Oliver Twist had it right. Food is a glorious thing. Especially so when your palate gets to experience something new.
I recently won a free food experience thanks to event, lifestyle and social guide, Likers of Things. Their platform is great for people that enjoy doing all the things, and if you’ve been following my recent posts, you’ll know I’m one of them.
- Take me to where I can read about the food.
You can find everything from music festivals, to top theatre picks on Likers of Things. I like food and happened to come across a review of Parc Ferme Restaurant and their plans to launch a new African-inspired menu, just in time for
our my holiday food binge.
What can I say, I couldn’t resist when I saw the words “enter here” and it was well worth it.
Parc Ferme is located in the heart of Sandton. It’s kind of like an old gem that’s always been around and you probably know well, but maybe haven’t dared experience – yet.
It’s established enough for the subtle African decor elements to speak for themselves without needing to be overly extravagant. I personally like the toned down nature of the black, white and grey colour scheme the restaurant embodies, but I’m not here to talk about the decor.
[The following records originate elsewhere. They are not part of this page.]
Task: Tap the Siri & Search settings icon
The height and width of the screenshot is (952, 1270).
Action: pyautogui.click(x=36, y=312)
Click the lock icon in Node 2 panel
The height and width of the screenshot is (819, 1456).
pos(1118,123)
The night started as any evening should. With a delicious red wine.
Suggested by my lovely host for the evening, Jeanine Smith, Marketing Manager: Special Projects at Legacy Hotels and Resorts; we indulged in a glass of Petit Plaisir, Plaisir de Merle Merlot. A ruby red wine with a subtle sweetness that’s very easy on the palate. It was very plummy and very yummy.
We then had time to enjoy some ambient sounds provided by the live Saxophonist and Piano player. What’s a good night out without some great sounds to carry the mood?
I took the opportunity while waiting for our starters to speak to Jeanine about the Jeune Afrique menu launch and why they had chosen to go with this theme. While the festive season is a great time to introduce new elements to any restaurant menu, this wasn’t the sole reason behind it.
“Parc Ferme has been around for a long time and the menu boasts a great selection of familiar favourites. The introduction of this menu is not just for the festive season. It’s a way to give this established restaurant a bit of character and personality,” she said.
If there’s ever been a way to show personality in Africa, food is definitely it and I think most people will welcome the selection of dishes specially prepared to represent and showcase elements from different regions around Africa.
Jeanine mentioned that there is a demand for Afro-fusion cuisine and being in the heart of Sandton where many nations meet and greet every day, why not take the chance to give their taste buds a new experience?
I agree, Jeanine. There’s definitely a demand for great African flavours that not many restaurants currently offer. I mean, you can find a dish here and there, but knowing your menu has been prepared by Mauritian Executive Chef, Atmaram Mahadea in consultation with chefs from the various regions featured on the menu just makes it that much more exciting.
Our starter was a trio of soups.
A curried lentil soup, served with a toasted baguette, dotted with fresh tomato; a rich, slightly sweet, french onion soup, topped with a pastry puff; and a spicy, light and brothy goat soup. Yes, a goat soup.
I must say, I wasn’t sure what to expect with that one, but I can tell you it was slurped down very quickly once I had the first spoon.
Next came our mains.
I chose the Senegalese Mafe lamb stew. A West African dish cooked with a very different (and delicious) peanut and tomato sauce. My host went for the beef fillet served with polenta gratin; and my plus one, who was the most adventurous of us all, choose the Nigerian red goat stew, served with jollof rice (as the Naija do) and plantain.
Each dish smelled delicious and tasted as flavourful as I had hoped. (Yes, I managed to slip my fork into my plus one’s plate and I’d do it again without batting an eye).
The peanut and tomato combo in the lamb stew was really pleasant. The flavours were rich and warm and it paired well with the basmati rice. Plus the lamb melted in my mouth – what’s not to love about that?
The red goat stew was definitely more tomato-ey and had a depth of flavour. The jollof rice was nicely spiced and I think the plantain was a bit of a palate cleanser. I did find the combination of the goat and rice a bit overwhelming but I know our Nigerian brothers and sisters do love their spices, so I’ll blame that one on my weak taste buds.
Then came dessert.
A delightful little chocolate dome, lightly dusted with some sweetness and served with vanilla ice-cream. Absolute heaven.
It even did the thing that real fondants are meant to do and oozed chocolate goodness all over my plate. If only Gordon Ramsay was there to witness the moment…
By the time the night was over, I was fully satisfied and much more rotund than when the night began. It was a delight, not only because of the showcase of African flavours but the mood, people and experience of Parc Ferme as a whole was exceptional.
When you can’t wait to get your next fix of goat soup, you know you’ve got a winner.